───── Data provided ─────

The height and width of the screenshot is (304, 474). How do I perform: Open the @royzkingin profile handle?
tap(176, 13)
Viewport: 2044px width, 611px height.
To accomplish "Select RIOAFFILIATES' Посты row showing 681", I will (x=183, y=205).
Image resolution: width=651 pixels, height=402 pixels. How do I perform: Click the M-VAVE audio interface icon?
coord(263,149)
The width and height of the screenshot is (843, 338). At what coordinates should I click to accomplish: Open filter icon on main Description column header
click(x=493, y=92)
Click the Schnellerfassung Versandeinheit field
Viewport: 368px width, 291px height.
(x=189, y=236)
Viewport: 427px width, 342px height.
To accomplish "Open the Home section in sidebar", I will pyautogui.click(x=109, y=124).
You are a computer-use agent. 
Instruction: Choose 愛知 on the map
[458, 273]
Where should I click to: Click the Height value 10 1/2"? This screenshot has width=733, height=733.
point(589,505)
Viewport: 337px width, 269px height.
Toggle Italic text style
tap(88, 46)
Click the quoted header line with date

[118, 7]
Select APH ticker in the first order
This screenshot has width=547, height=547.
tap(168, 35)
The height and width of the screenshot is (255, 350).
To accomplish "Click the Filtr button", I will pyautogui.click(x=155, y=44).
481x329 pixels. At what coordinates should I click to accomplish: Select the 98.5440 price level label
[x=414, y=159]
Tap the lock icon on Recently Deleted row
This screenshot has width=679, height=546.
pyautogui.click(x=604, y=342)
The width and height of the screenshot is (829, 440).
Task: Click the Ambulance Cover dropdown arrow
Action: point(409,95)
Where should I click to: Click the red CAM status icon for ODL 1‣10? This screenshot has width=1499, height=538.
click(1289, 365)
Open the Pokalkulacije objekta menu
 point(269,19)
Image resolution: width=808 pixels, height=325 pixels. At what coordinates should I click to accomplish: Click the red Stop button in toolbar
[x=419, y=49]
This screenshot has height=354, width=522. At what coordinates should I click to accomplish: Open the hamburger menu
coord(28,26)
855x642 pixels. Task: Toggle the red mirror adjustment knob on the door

─────

» **Your goal**
Could you restate every record word for word?

» **Your solution**
The height and width of the screenshot is (304, 474). How do I perform: Open the @royzkingin profile handle?
tap(176, 13)
Viewport: 2044px width, 611px height.
To accomplish "Select RIOAFFILIATES' Посты row showing 681", I will (x=183, y=205).
Image resolution: width=651 pixels, height=402 pixels. How do I perform: Click the M-VAVE audio interface icon?
coord(263,149)
The width and height of the screenshot is (843, 338). At what coordinates should I click to accomplish: Open filter icon on main Description column header
click(x=493, y=92)
Click the Schnellerfassung Versandeinheit field
Viewport: 368px width, 291px height.
(x=189, y=236)
Viewport: 427px width, 342px height.
To accomplish "Open the Home section in sidebar", I will pyautogui.click(x=109, y=124).
You are a computer-use agent. 
Instruction: Choose 愛知 on the map
[458, 273]
Where should I click to: Click the Height value 10 1/2"? This screenshot has width=733, height=733.
point(589,505)
Viewport: 337px width, 269px height.
Toggle Italic text style
tap(88, 46)
Click the quoted header line with date

[118, 7]
Select APH ticker in the first order
This screenshot has width=547, height=547.
tap(168, 35)
The height and width of the screenshot is (255, 350).
To accomplish "Click the Filtr button", I will pyautogui.click(x=155, y=44).
481x329 pixels. At what coordinates should I click to accomplish: Select the 98.5440 price level label
[x=414, y=159]
Tap the lock icon on Recently Deleted row
This screenshot has width=679, height=546.
pyautogui.click(x=604, y=342)
The width and height of the screenshot is (829, 440).
Task: Click the Ambulance Cover dropdown arrow
Action: point(409,95)
Where should I click to: Click the red CAM status icon for ODL 1‣10? This screenshot has width=1499, height=538.
click(1289, 365)
Open the Pokalkulacije objekta menu
 point(269,19)
Image resolution: width=808 pixels, height=325 pixels. At what coordinates should I click to accomplish: Click the red Stop button in toolbar
[x=419, y=49]
This screenshot has height=354, width=522. At what coordinates should I click to accomplish: Open the hamburger menu
coord(28,26)
855x642 pixels. Task: Toggle the red mirror adjustment knob on the door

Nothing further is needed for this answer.